### Passage choisi
Le jardinage participe à conserver la mémoire du vivant, les savoir faire et les connaissances locales

  • La taille des arbres dans certaines formes, par exemple, la conduite des arbustes fruitiers en formes palissées, mais aussi les tétards des haies, les plessis ou pléchages.
  • Certaines techniques pour la conservation des récoltes : construction de silos enterrés, transformation ou conservation de certains aliments (les poires tapées en Puisaye)
  • La connaissance des particularités locales édaphiques : en particulier concernant le sol et le climat. En janvier 2012, les personnes les plus âgées en Bourgogne nous rappelaient qu’en 1956 aussi, le printemps s’était invité au début de l’hiver, jusqu’à la fin janvier. S’en était suivi du 1er au 27 février 1956, la pire vague de froid depuis 1947. Dans les temps de canicule que nous subissons actuellement, c’est important de se souvenir que d’autres générations ont enduré aussi de grosses difficultés. Cela protège du défaitisme ambiant.
  • Les jardiniers privés participent également activement à la préservation des variétés locales, qu’il s’agisse d’arbres fruitiers, de légumes ou de plantes naturelles, grâce aux espaces préservés de leur jardin.

Quand on parle de la dimension sociale, ou plutôt sociétale du jardinage, il y a un aspect qu’il peut être très utile de se rappeler, c’est sa dimension thérapeutique

Le jardinage thérapeutique : l’exemple de l’association Thrive

L’exemple le plus concret de mise en œuvre de cette vertu ‘soignante’ du jardinage est fourni par l’association THRIVE, créée sous l’égide de la Royal Horticultural Society au Royaume Uni et qui organise et gère des jardins thérapeutiques. Sa devise : ‘Utiliser le jardinage pour changer les vies’ (‘Using gardening to change lives : social and therapeutic horticulture’) : Rien que ça! Les jardins qu’elle conçoit sont adaptés pour servir d’ateliers pratiques pour des personnes en situation de handicap, physique ou mental.
######
### Liste des données
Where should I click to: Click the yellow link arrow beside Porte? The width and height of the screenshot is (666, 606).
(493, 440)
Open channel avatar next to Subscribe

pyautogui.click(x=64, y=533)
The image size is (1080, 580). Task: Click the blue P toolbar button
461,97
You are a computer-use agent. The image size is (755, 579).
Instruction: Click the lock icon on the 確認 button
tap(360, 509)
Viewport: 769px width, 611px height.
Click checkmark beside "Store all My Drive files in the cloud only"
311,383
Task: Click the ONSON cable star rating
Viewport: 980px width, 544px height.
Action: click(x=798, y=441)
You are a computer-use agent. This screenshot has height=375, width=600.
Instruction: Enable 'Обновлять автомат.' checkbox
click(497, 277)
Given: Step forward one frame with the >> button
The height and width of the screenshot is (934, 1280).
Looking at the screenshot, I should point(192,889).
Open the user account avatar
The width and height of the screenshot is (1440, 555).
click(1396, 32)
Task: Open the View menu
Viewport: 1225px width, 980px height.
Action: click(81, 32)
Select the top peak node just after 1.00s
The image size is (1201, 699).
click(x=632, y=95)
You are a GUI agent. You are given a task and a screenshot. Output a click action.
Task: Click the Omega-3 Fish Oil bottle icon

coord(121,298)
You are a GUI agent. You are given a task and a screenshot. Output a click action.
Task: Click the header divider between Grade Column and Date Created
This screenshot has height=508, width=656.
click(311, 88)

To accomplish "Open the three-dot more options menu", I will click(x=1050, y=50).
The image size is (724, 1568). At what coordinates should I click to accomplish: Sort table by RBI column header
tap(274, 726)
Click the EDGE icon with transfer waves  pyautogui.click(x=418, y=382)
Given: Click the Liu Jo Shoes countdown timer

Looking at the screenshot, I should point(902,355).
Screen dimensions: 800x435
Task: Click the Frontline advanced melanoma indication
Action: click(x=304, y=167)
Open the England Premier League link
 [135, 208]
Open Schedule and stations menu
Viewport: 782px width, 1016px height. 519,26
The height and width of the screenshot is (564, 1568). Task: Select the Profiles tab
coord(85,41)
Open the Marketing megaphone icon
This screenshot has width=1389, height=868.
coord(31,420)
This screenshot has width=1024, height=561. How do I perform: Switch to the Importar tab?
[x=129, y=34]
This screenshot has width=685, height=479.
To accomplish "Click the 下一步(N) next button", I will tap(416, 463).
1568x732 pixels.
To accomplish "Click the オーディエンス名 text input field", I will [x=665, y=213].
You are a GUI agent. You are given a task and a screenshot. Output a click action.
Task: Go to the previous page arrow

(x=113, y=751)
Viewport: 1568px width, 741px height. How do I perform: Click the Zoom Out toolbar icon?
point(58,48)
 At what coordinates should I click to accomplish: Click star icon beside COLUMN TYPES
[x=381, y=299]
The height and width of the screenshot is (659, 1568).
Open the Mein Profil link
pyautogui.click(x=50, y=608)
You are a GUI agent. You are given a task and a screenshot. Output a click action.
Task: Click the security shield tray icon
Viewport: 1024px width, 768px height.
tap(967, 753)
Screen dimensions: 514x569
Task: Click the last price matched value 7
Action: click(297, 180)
######
#### Mise en pratique
- A) Selon le texte sur le jardinage, quels types de variétés locales les jardiniers privés aident-ils à préserver ?
- B) Pouvez-vous reprendre le texte sur le jardinage juste après sa dernière phrase ?
Les lignes enregistrées n'ont aucun rôle dans ce travail.

#### Résultats par tâche
- A) Les arbres fruitiers, les légumes et les plantes naturelles.

- B)
Thrive crée des jardins, forme du personnel d’encadrement, milite pour imposer le jardinage comme vecteur de réinsertion sociale. Son succès depuis sa création, en 1978, est phénoménal : plus de 900 jardins créés, aidés ou encadrés à ce jour. Et plus elle crée de jardins, plus on lui en demande !

Un petit plaidoyer pour conclure ce podcast : un chemin vers le BNB

Jardiner ‘durable’ c’est remettre en cause ses habitudes : travail du sol (béchage) ou couverture du sol (paillis, mulching), taille ou éborgnage, cassage ou arcure des arbres fruitiers, etc. C’est aussi s’éloigner du productivisme et privilégier plus de qualité et de diversité.

On peut aussi y ajouter un poil de philosophie : jardiner, c’est être dans l’instant présent. Rien ne ‘vide’ autant la tête que de soigner des plantes, que l’on prépare une planche au potager, qu’on récolte des graines ou qu’on cueille des fleurs pour un bouquet. Ce que les yogis mais aussi les thérapeutes appellent, ‘la pleine conscience’. Et cela nous rapproche d’une autre notion : le BNB (ou Bonheur national Brut), un concept inventé au Bhoutan. Si on parlait un peu de nous, juste histoire de voir d’où nous tirons nos moments de bonheur ? Le jardinage est probablement un élément à retenir pour améliorer cet indice.

On nous annonce pour bientôt des restrictions de toutes sortes, mais, tout comme le BNB du bonheur s’oppose au PNB de la productivité, la ‘sobriété heureuse’, un concept remis en avant (mais non inventé) par Pierre RAHBI, s’oppose à la consommation effrénée. Sobriété, pleine conscience, des façons de profiter de la vie qui s’accordent bien avec les jardiniers. A réfléchir !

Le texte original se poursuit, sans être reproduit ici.